Given instruction:
Pick out every line of the material that contains the word "want", and copy each one. Case counts.

[Item-finding records]
------------------------------------

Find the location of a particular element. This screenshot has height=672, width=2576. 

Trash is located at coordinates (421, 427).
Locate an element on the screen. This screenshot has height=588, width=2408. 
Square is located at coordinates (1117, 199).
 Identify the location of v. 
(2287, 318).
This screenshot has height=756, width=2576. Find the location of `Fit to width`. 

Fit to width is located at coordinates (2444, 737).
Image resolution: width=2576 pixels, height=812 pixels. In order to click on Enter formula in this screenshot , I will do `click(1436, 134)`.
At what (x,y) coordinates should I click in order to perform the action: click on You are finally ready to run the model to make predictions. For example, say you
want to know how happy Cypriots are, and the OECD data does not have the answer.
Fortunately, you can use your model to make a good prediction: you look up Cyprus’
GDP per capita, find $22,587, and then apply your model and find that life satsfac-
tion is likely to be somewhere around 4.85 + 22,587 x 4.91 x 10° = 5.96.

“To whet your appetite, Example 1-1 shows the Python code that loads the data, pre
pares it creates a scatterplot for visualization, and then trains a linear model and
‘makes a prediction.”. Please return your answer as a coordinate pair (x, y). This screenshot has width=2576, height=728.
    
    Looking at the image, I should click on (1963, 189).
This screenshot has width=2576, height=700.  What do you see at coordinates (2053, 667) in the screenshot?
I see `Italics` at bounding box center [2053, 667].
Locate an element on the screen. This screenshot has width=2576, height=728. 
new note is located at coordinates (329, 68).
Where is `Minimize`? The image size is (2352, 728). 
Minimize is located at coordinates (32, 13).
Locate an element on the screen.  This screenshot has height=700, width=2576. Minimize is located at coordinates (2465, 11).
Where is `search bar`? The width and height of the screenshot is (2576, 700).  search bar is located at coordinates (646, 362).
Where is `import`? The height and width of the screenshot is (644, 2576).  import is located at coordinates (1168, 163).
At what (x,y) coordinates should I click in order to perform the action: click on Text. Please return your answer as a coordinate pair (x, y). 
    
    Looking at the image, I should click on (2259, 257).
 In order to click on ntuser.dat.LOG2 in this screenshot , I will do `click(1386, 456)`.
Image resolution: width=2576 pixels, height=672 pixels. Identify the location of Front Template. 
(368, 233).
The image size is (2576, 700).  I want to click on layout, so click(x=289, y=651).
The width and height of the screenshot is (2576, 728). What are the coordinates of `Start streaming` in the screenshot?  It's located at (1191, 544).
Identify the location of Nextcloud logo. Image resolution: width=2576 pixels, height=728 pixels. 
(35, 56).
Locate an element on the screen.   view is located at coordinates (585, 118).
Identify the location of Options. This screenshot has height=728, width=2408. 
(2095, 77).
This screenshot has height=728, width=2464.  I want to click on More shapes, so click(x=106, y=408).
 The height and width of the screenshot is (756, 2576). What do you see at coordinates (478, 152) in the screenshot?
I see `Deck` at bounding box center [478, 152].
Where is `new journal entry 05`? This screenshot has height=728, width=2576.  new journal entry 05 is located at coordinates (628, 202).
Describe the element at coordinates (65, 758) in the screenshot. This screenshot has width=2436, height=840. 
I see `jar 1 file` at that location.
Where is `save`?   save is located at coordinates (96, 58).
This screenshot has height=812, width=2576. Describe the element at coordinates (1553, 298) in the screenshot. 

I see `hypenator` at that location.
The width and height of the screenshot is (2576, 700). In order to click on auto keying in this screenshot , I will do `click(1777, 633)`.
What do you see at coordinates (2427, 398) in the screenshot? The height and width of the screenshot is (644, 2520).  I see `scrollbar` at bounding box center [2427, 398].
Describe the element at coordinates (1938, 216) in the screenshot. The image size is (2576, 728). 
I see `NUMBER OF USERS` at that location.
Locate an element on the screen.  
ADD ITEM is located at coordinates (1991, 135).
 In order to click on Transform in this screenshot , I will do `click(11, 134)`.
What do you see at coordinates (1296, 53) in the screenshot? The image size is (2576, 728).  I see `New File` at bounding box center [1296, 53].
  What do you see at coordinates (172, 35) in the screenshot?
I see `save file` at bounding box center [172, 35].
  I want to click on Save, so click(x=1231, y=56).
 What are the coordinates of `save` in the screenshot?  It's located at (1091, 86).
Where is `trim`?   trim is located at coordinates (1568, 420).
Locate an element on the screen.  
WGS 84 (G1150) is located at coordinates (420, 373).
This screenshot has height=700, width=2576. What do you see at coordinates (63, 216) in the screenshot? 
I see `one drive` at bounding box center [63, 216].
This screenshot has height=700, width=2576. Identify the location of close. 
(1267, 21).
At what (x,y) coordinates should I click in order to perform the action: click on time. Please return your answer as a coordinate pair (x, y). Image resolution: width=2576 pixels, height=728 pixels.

------------------------------------

Written solution:
want to know how happy Cypriots are, and the OECD data does not have the answer.
The image size is (2576, 700).  I want to click on layout, so click(x=289, y=651).
This screenshot has height=728, width=2464.  I want to click on More shapes, so click(x=106, y=408).
  I want to click on Save, so click(x=1231, y=56).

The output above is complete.